Records from a dataset:
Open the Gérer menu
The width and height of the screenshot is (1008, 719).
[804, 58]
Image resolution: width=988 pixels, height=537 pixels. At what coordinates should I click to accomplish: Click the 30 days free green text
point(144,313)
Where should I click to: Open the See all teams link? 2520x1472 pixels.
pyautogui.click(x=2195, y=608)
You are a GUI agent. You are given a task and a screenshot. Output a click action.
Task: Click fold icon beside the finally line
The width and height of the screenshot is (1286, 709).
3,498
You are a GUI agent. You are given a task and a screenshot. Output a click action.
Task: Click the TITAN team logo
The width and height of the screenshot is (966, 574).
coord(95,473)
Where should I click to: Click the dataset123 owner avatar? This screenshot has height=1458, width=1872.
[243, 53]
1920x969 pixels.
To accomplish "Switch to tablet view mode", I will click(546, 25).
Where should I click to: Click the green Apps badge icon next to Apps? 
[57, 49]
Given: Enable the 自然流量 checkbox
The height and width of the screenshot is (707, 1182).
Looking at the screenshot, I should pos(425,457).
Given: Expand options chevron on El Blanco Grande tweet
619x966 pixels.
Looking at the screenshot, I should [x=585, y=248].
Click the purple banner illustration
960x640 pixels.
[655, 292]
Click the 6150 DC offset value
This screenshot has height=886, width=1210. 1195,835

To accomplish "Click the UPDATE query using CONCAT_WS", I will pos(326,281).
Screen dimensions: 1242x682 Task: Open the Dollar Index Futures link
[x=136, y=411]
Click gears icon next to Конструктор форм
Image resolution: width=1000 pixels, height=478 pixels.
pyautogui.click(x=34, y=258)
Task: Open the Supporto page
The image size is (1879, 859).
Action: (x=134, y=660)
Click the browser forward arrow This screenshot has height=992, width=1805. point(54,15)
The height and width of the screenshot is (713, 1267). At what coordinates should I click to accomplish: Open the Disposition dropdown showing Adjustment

**WORK REQUEST**:
Output exactly what runs from the line with "Click the browser" to the final line above, both lines included, and nothing else.

**YOUR SOLUTION**:
Click the browser forward arrow This screenshot has height=992, width=1805. point(54,15)
The height and width of the screenshot is (713, 1267). At what coordinates should I click to accomplish: Open the Disposition dropdown showing Adjustment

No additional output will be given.